→ What is needed
Decide whether each statement below agrees with the passage about the CWD-infected elk, answering yes or no and quoting the words of the passage that settle it.
(a) The commission authorized spending $500,000 on the operation.
(b) Carner considered it likely that the elk escaped from a captive enclosure.
(c) AGFC personnel will kill about 40 deer and 250-300 elk for sampling.
Top of Passage shown
The AGFC will also test to see if the elk is genetically linked to the wild herd in the Buffalo River corridor. Carner said it's possible that the elk was a captive elk that escaped from an enclosure, but that it's unlikely because there are no captive elk facilities nearby.
Carner also said that a wild elk might have come into contact with a CWD-infected carcass killed in another state and dumped illegally in Arkansas.
"It just doesn't make sense that this one popped up out of the blue like it did," Carner said.
The commission held an emergency meeting Tuesday to approve a chronic wasting disease response plan, which includes identifying a CWD Core Zone that covers a 5-mile radius (50.240 acres) from where the infected elk was found. AGFC personnel will kill about 40 elk and 250-300 deer from that area for CWD sampling. The commission also authorized spending $500,000 to conduct the operation.
Cory Gray, the AGFC's deer project leader, said the best outcome is not to find any more CWD-infected cervids, but that is not likely. He said he hopes that it's no more than 1-2 percent of the total deer population.
Carner estimated that hunters have already killed 20-30 percent of the deer in that area during the combined 2015-2016 deer seasons. The sampling effort will likely kill all deer and elk in the CWD core zone, which is located in deer management Zone 2.
Beaupre said that more aggressive sampling is certain to reveal more CWD-positive cervids.
Bottom of Passage shown
Top of Supplied material
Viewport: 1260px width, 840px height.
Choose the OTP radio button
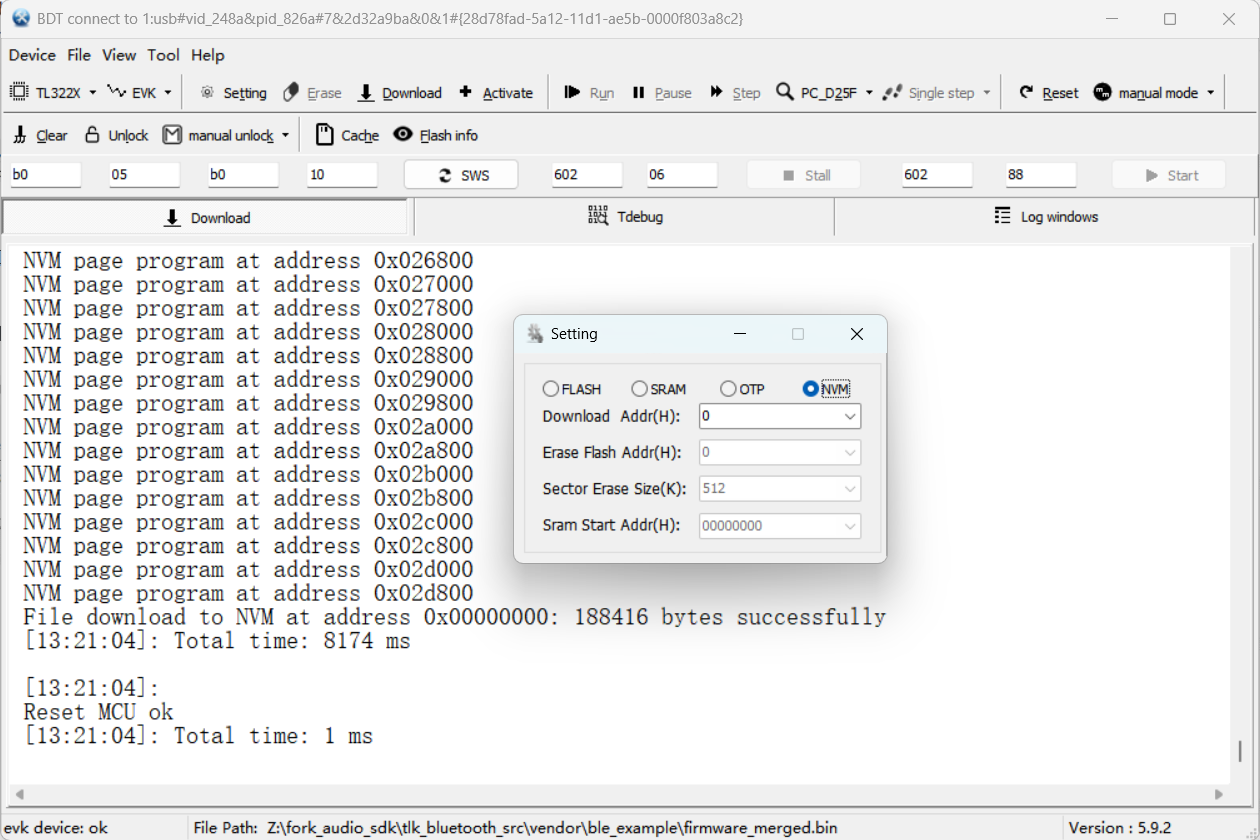728,389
Bottom of Supplied material
→ Exercise output
(a) Yes: "The commission also authorized spending $500,000 to conduct the operation."
(b) No: "but that it's unlikely because there are no captive elk facilities nearby."
(c) No: "AGFC personnel will kill about 40 elk and 250-300 deer from that area for CWD sampling."